You can do some pretty cool and pretty advanced bindings using the
following class: me.wobblyyyy.pathfinder2.utils.SupplierFilter.
This binding will only be activated if the A and B buttons are pressed.
pathfinder.getListenerManager()
.bind(
ListenerMode.CONDITION_NEWLY_MET,
() -> SupplierFilter.allTrue(
this::aButton, // assume aButton is a Supplier<Boolean>
this::bButton // assume bButton is a Supplier<Boolean>
),
(isPressed) -> isPressed,
(isPressed) -> {
// both the a and b buttons must be pressed
}
);This binding will only be activated if the A button is pressed, and the B, X, and Y buttons are not pressed.
pathfinder.getListenerManager()
.bind(
ListenerMode.CONDITION_NEWLY_MET,
() -> SupplierFilter.trueThenAllFalse(
this::aButton, // assume aButton is a Supplier<Boolean>
this::bButton, // assume bButton is a Supplier<Boolean>
this::xButton, // assume xButton is a Supplier<Boolean>
this::yButton // assume yButton is a Supplier<Boolean>
),
(isPressed) -> isPressed,
(isPressed) -> {
// both the a and b buttons must be pressed
}
);This binding will be activated whenever either the A, B, X, or Y button is pressed.
pathfinder.getListenerManager()
.bind(
ListenerMode.CONDITION_NEWLY_MET,
() -> SupplierFilter.anyTrue(
this::aButton, // assume aButton is a Supplier<Boolean>
this::bButton, // assume bButton is a Supplier<Boolean>
this::xButton, // assume xButton is a Supplier<Boolean>
this::yButton // assume yButton is a Supplier<Boolean>
),
(isPressed) -> isPressed,
(isPressed) -> {
// both the a and b buttons must be pressed
}
);// assume these are declared elsewhere for the sake of demonstration
Supplier<Boolean> rightTrigger;
Supplier<Boolean> leftTrigger;
// must be effectively final to use from within lambdas
AtomicReference<Double> multiplier = new AtomicReference(0d);
pathfinder.getListenerManager()
.bind(
ListenerMode.CONDITION_NEWLY_MET,
() -> SupplierFilter.allFalse(
rightTrigger,
leftTrigger
)
(isPressed) -> isPressed,
(isPressed) -> multiplier.set(0.5);
)
.bind(
ListenerMode.CONDITION_NEWLY_MET,
rightTrigger,
(isPressed) -> isPressed,
(isPressed) -> multiplier.set(1.0);
)
.bind(
ListenerMode.CONDITION_NEWLY_MET,
leftTrigger,
(isPressed) -> isPressed,
(isPressed) -> multiplier.set(0.25);
);A shifter is a pretty simple concept - you can either shift up or down.

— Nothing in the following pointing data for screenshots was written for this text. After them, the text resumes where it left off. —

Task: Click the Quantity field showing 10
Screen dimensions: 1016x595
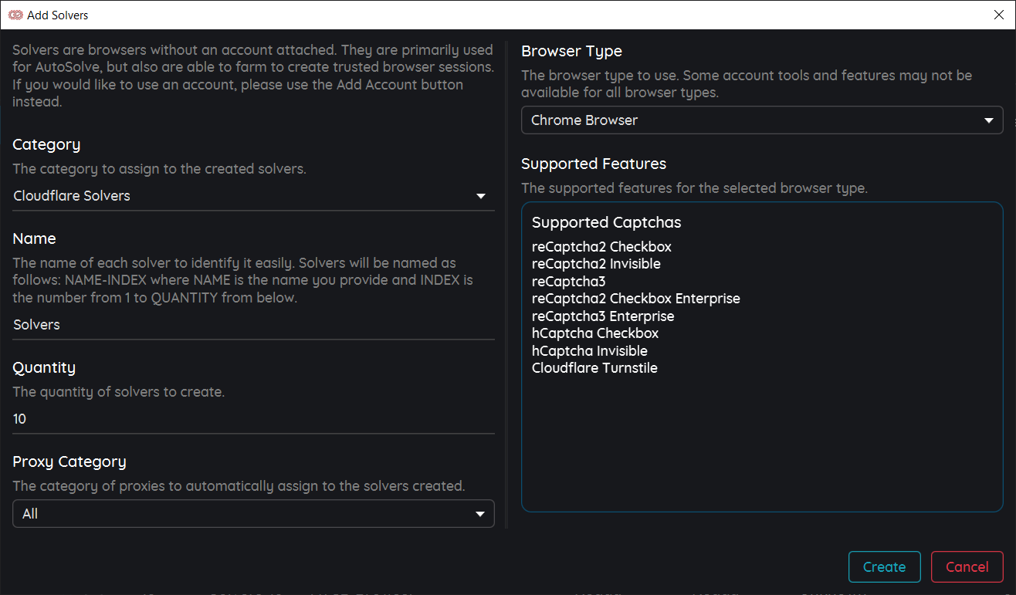Action: (x=253, y=418)

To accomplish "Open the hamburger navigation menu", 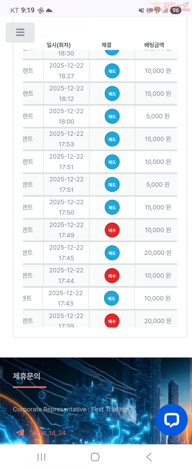I will (x=20, y=32).
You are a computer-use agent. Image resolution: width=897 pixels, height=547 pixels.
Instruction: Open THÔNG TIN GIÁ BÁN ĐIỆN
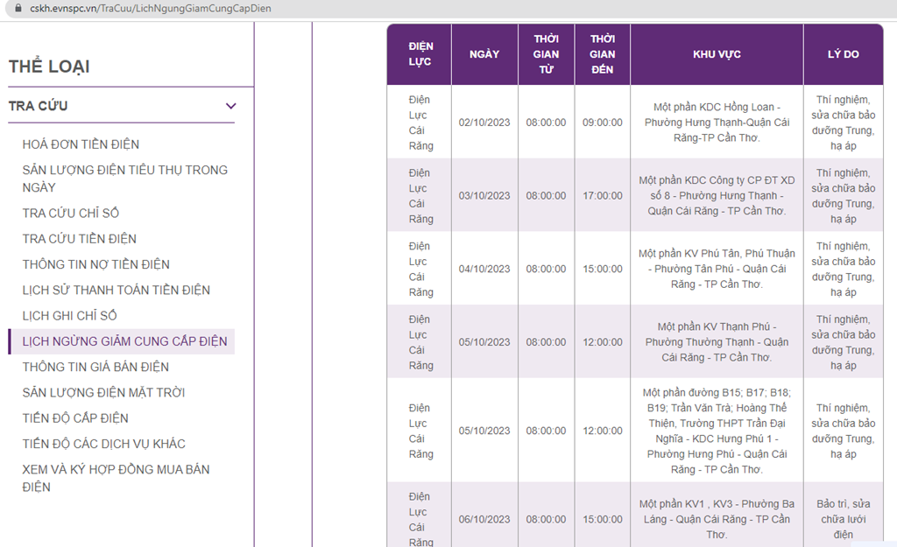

Pressing the right trigger will shift upwards, and pressing the left trigger will shift downwards. This shifter doesn't actually do very much - it allows you to shift up and down, but it doesn't do anything with the gear. Whenever you press the A button, this will log the current gear to the standard output.

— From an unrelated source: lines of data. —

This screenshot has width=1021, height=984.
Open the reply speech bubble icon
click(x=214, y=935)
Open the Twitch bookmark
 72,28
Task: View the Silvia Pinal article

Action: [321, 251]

Supplier<Boolean> rightTrigger;
Supplier<Boolean> leftTrigger;
Supplier<Boolean> aButton;
Shifter shifter = new Shifter(1, 1, 5, false, (pf) -> {});
pathfinder.getListenerManager()
.bindNewlyMet(
() -> SupplierFilter.trueThenAllFalse(rightTrigger, leftTrigger),
(isPressed) -> isPressed,
(isPressed) -> shifter.shift(ShifterDirection.UP)
)
.bindNewlyMet(
() -> SupplierFilter.trueThenAllFalse(leftTrigger, rightTrigger),
(isPressed) -> isPressed,
(isPressed) -> shifter.shift(ShifterDirection.DOWN)
)
.bindButton(
aButton,
(isPressed) -> System.out.printf("current gear: %s%n", shifter.getCurrentGear())
);